La siesta

La gaviota busca rumbo, elige itinerario, y se pierde sobre el mar con ritmo lógico.
El caballo muerto se hamaca en la rompiente: carne buena para la fauna acuática.
Las constelaciones se amontonan dando cara a la ventilación universal, sin otro sentido a la vista que el de crear intemperie, sin confiar en la casualidad; la casualidad solo existe aquí abajo, entre criaturas paradojales, mientras arriba gobierna la lenta prepotencia del que sabe a dónde va, o no le importa ignorarlo.
La gaviota reaparece y seguimos sin saber qué procura, quć opinión le merecemos, qué idioma prefiere de esta vasta incomunicación; y el caballo flota y se hunde en la marea con la importancia desmesurada de cualquier comida.

Todo esto tiene seguramente un motivo
de reunión, una armonía
menos obvia que la necesidad;
pero es domingo, la siesta
impone su ley abúlica
y el sol crepita sobre nosotros sin tomarse un descanso.
Cualquier idea argumental ha sido excluida,
el futuro es una amenaza indiscriminada
que hemos borrado con cerveza, viento del mar
y pistas falsas.

 

El circo

El payaso reitera su momento célebre.
El trapecista arrebata, una vez más, su doble salto a la muerte.
El malabarista: una broma de la exactitud.
La ecuyère tiende un arco panteísta y cae de pie sobre el caballo.
El mago inventa una coincidencia de ventanas por donde asomó mi expectación.
La bailarina tiene algo de campana rural, como un sonido que piensa en otra cosa.
Y yo, el público secreto, compenso el apogeo de todos con juicio que, a mi pesar, me engloba.

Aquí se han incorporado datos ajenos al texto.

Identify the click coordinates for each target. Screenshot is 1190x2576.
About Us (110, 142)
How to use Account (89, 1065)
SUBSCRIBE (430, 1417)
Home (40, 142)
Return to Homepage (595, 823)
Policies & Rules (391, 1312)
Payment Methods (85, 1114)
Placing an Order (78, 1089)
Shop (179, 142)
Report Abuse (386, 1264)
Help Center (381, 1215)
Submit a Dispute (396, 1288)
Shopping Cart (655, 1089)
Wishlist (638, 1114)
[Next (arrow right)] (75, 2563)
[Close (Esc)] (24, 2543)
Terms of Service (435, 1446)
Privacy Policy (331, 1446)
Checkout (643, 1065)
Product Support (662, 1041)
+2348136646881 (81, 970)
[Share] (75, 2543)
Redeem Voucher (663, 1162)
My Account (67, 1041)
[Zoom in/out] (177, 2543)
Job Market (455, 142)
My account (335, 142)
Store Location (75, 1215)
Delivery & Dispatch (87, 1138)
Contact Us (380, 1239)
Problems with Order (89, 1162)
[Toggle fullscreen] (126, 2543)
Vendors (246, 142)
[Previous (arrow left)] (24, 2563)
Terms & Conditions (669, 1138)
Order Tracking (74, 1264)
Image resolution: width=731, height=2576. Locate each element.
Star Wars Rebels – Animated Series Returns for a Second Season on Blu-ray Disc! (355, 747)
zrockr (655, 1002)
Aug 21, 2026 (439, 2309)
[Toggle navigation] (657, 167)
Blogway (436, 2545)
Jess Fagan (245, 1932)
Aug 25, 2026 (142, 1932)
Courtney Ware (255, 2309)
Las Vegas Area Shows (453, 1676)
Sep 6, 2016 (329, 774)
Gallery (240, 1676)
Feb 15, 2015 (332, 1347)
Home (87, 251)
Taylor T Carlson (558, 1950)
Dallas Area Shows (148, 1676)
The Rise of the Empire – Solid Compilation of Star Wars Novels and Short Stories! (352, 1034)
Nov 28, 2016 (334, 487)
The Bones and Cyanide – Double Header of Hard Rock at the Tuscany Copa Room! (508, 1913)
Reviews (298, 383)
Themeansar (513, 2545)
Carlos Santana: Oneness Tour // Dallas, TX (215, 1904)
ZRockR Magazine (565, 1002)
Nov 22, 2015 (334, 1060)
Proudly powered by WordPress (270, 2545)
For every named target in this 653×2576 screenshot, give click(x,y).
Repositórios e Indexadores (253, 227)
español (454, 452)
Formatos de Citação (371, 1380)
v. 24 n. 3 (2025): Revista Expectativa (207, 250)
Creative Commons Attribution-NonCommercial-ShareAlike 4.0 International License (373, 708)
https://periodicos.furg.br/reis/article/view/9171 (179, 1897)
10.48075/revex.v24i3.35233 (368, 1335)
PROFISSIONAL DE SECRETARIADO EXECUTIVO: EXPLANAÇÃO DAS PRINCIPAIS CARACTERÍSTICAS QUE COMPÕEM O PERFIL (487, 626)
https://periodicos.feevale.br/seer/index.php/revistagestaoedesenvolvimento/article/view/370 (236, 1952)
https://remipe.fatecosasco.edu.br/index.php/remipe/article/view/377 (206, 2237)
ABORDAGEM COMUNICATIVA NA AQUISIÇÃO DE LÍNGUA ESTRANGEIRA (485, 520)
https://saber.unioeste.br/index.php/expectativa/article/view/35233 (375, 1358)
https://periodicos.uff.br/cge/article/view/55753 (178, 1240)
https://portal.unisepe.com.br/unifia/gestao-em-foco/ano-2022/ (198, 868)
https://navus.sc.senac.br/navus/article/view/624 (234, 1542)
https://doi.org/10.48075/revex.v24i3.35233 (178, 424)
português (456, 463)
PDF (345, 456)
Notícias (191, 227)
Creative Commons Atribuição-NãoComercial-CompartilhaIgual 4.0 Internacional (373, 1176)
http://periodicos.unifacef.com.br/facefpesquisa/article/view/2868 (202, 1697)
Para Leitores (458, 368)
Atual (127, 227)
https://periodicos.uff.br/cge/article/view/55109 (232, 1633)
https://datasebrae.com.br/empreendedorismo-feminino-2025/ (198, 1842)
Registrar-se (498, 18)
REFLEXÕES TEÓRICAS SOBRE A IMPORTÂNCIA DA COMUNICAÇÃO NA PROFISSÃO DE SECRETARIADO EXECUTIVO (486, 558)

Nada ocurre fuera de órbita;
y si soy el que mira, el que se ríe,
también soy el trapecista, el domador, la ecuyère flotante;
una coincidencia sin estrépito
en la que cada uno es un fragmento de los otros,
mundo reflejo, noción independiente
compelida a la solidaridad.

Cuando cierro los ojos,
desaparecen todos;
pero yo también: un precio
que está incluido en el espectáculo.
Intercalado en esta legendaria estridencia,
abro los ojos y me reconozco.

 

El cartero

Con pasos medidos: como si eludiera un peligro del que nada sabe.
Con pie ligero: como si lo apremiara la lluvia o la decisión fanática de no dejar a nadie sin su merecido.
Una visión fugaz: apenas un reflejo en el marco de la puerta, deja la carta en el buzón y pasa.
Camina a sol y sombra, saluda a los vecinos, llega por mí a donde yo no estoy (por ejemplo, a donde el sol se arropa sobre el cerro San Bernardo), y entrega su equipaje que no acepta fronteras: saludos, reclamos velados, diálogos de sordos.

Palabras impacientes que le dan sentido:
sin esta ayuda no existe, es eco sin provecho,
brújula desnortada que no concierne a nadie.
Por eso, cuando llega,
sentimos la alarma de saber
que esta tarea la hacemos entre todos:
prueba absoluta de que estamos solos.

 


Santiago Sylvester nació en Salta, Argentina, en 1942 y vive en Madrid desde hace trece años. Ha publicado los siguientes libros de poesía: En estos días (1963), El aire y su camino (1966), Esa frágil corona (1971), Palabra intencional (1974), La realidad provisoria (1977), Libro de viaje (1982) y Perro de laboratorio (1987). En prosa ha publicado La prima carnal, un libro de cuentos, en 1986.

En su país ha recibido el premio Sixto Pondal Ríos, el de la Dirección de Cultura de Salta y, en dos oportunidades, el del Fondo Nacional de las Artes. En España le fue otorgado el premio de cuentos Ignacio Aldecoa.